France | France, Cour administrative d'appel de Versailles, 4ème chambre, 07 juillet 2020, 16VE02731


Vu la procédure suivante :

Procédure contentieuse antérieure :

La société Exo Emma SARL a demandé au Tribunal administratif de Cergy-Pontoise de condamner la commune d'Ermont à lui verser la somme de 73 196,25 euros en réparation des préjudices résultant de neuf mois de fermeture administrative illégale.

Par une ordonnance n° 1602440 du 23 juin 2016, le Tribunal administratif de Cergy-Pontoise a rejeté la requête de la société Exo Emma SARL pour tardiveté.

Procédure devant la Cour :

Par une requête, enregistrée le 22 août 2016, la SARL

Exo Emma, demande à la Cour :

1° d'annuler l'ordonnance, en toutes ses dispositions, rendue le 2...

Vu la procédure suivante :

Procédure contentieuse antérieure :

La société Exo Emma SARL a demandé au Tribunal administratif de Cergy-Pontoise de condamner la commune d'Ermont à lui verser la somme de 73 196,25 euros en réparation des préjudices résultant de neuf mois de fermeture administrative illégale.

Par une ordonnance n° 1602440 du 23 juin 2016, le Tribunal administratif de Cergy-Pontoise a rejeté la requête de la société Exo Emma SARL pour tardiveté.

Procédure devant la Cour :

Par une requête, enregistrée le 22 août 2016, la SARL Exo Emma, demande à la Cour :

1° d'annuler l'ordonnance, en toutes ses dispositions, rendue le 23 juin 2016 par le Président de la 10ème chambre du Tribunal administratif de Cergy-Pontoise et ayant rejeté la requête indemnitaire pour irrecevabilité ;

2° de condamner la commune d'Ermont à lui verser la somme de 73 196,25 euros en réparation des préjudices résultant de neuf mois de fermeture administrative illégale ;

3° de condamner la commune d'Ermont à lui verser la somme de 2 500 euros au titre de l'article L. 761-1 du code de justice administrative.

Elle soutient que :

- l'ordonnance attaquée est entachée d'une erreur de droit, en ce qu'elle méconnaît les articles R. 421-1, R. 421-2 et R. 421-4 du code de justice administrative ;

- les arrêtés municipaux litigieux ayant prononcé la fermeture administrative de son commerce, annulés comme étant illégaux, ont causé des préjudices graves et insurmontables ;

- il existe un lien de causalité directe entre l'illégalité des deux arrêtés municipaux de fermeture administrative et le préjudice subi par la SARL Exo Emma ;

.......................................................................................................

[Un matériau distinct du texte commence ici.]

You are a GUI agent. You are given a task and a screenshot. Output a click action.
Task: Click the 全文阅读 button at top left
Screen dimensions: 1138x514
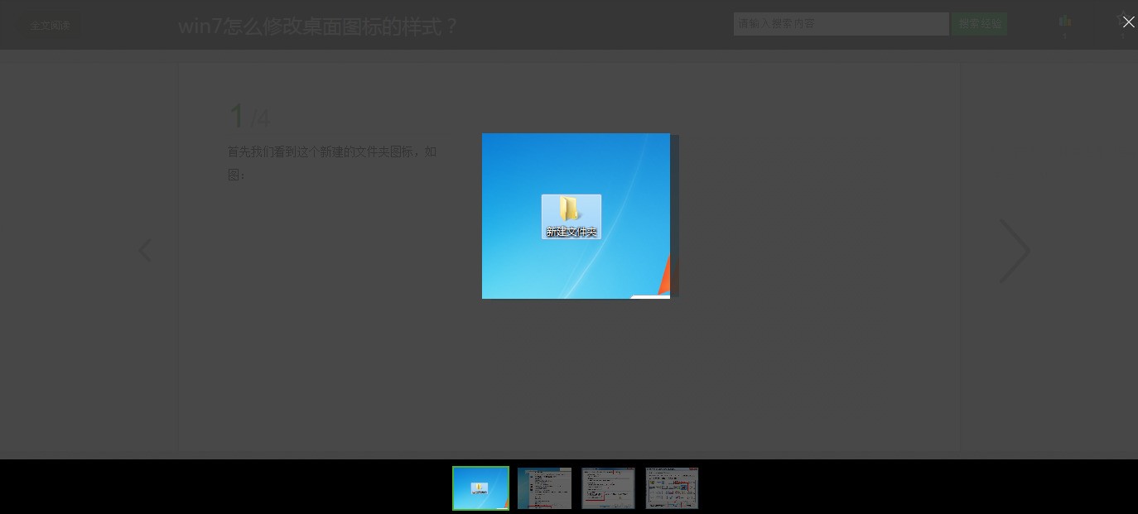[50, 26]
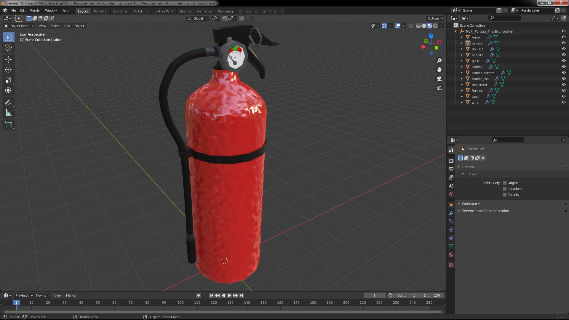The height and width of the screenshot is (320, 569).
Task: Open the Modifier properties wrench tab
Action: pos(451,213)
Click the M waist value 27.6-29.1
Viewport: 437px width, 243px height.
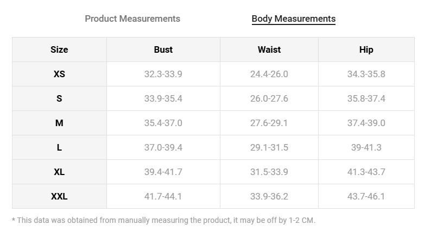point(269,123)
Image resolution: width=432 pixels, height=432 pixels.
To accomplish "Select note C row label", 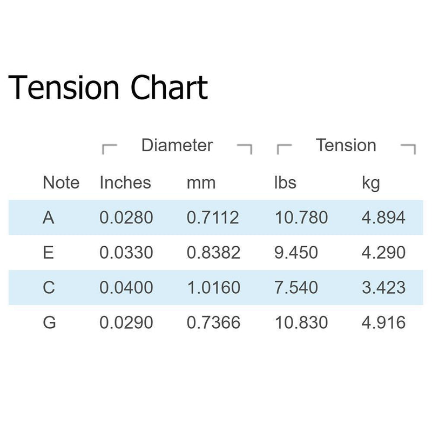I will click(49, 287).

Vu les autres pièces du dossier ;

Vu le code de justice administrative ;

Les parties ont été régulièrement averties du jour de l'audience.

Ont été entendus au cours de l'audience publique :

- le rapport de Mme C...,

- les conclusions de Mme Bruno-Salel, rapporteur public,

- et les observations de Me B... pour la commune d'Ermont.

Et connaissance prise de la note en délibéré enregistrée le 16 juin 2020 présentée par la commune d'Ermont.

Considérant ce qui suit :

1. La société Exo Emma SARL, enregistrée au registre du commerce et des sociétés de Pontoise, a exploité un fonds de commerce à partir du 22 janvier 2014, situé au 19 Mail Auguste Rodin sur le territoire de la commune d'Ermont (95120). Suite à plusieurs plaintes de riverains dénonçant des troubles à l'ordre public en raison d'attroupements de personnes alcoolisées en soirée sur la place et Mail Auguste Rodin, le maire de la commune a pris un arrêté le 18 mars 2014 interdisant la vente d'alcool entre 20h et 8h du matin à l'ensemble des commerces situés sur ladite place. Par une déclaration de main courante datée du 15 décembre 2014, une riveraine s'est plainte de faits de tapage nocturne répétés par des individus installés devant le commerce exploité par la SARL Exo Emma. Par un courrier daté du 12 janvier 2015 et adressé au maire de la commune, le commissaire de police compétent soulignait " [qu'il] ressort clairement des déclarations des résidents que les jeunes parviennent toujours à s'approvisionner auprès de l'épicerie " EXO-EMMA " sise au n° 19, Mail Auguste Rodin. " La société requérante ne se conformant pas à l'interdiction de vente d'alcool entre 20h et 8h prononcée par l'arrêté municipal du 18 mars 2014, le maire de la commune d'Ermont a, par arrêté du 14 janvier 2015, prononcé la fermeture administrative du commerce exploité par la SARL Exo Emma pour une durée initiale de trois mois, prolongée par un arrêté du 13 avril 2015, pour une durée identique. La SARL Exo Emma a demandé d'annuler ces deux arrêtés des 14 janvier 2015 et 13 avril 2015 au Tribunal administratif de Cergy-Pontoise, qui par un jugement n° 1501506 et 1505147 du 17 mai 2018, les a annulés. La société a alors demandé au Tribunal administratif de Cergy-Pontoise de condamner la commune d'Ermont à lui verser la somme de 73 196,25 euros en réparation des préjudices résultant de neuf mois de fermeture administrative illégale. Par une ordonnance du 23 juin 2016 dont la société relève régulièrement appel, le Tribunal administratif de Cergy-Pontoise a rejeté cette requête pour tardiveté.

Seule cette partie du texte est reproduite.